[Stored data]
-- Opening Marker --
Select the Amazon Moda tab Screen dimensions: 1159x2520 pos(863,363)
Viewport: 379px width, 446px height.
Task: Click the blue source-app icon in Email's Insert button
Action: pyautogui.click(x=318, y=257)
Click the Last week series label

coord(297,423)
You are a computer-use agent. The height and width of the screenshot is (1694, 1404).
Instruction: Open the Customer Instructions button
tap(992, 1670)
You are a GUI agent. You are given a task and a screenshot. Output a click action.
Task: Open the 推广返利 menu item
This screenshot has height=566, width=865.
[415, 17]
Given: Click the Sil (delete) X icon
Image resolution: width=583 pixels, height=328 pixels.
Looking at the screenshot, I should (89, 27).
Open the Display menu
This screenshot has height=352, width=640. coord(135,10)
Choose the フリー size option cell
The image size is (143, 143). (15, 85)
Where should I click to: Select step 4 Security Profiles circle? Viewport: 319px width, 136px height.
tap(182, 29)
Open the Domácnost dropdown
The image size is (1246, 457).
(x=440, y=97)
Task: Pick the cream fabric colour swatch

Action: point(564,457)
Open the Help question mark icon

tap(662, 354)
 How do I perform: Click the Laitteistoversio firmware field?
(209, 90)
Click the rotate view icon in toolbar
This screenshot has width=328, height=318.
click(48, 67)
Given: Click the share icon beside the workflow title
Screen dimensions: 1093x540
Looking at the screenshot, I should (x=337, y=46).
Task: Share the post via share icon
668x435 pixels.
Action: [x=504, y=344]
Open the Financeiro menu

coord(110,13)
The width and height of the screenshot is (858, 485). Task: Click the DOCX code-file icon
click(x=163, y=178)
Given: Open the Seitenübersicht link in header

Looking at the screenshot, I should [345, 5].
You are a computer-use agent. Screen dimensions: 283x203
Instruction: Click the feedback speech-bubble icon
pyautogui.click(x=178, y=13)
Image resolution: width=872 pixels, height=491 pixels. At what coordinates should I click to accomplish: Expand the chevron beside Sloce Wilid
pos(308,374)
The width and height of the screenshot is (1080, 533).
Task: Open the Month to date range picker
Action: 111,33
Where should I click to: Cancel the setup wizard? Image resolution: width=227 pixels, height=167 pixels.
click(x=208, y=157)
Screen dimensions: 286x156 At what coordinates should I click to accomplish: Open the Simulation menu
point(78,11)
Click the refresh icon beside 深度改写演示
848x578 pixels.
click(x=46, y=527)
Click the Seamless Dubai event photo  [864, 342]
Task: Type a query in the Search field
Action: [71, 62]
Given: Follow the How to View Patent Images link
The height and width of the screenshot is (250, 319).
-- Closing Marker --
● **Activity**
A line qualifies when it holds the word "share"; report all qualifying lines from the records above.

● **Task response**
Given: Click the share icon beside the workflow title
Task: Share the post via share icon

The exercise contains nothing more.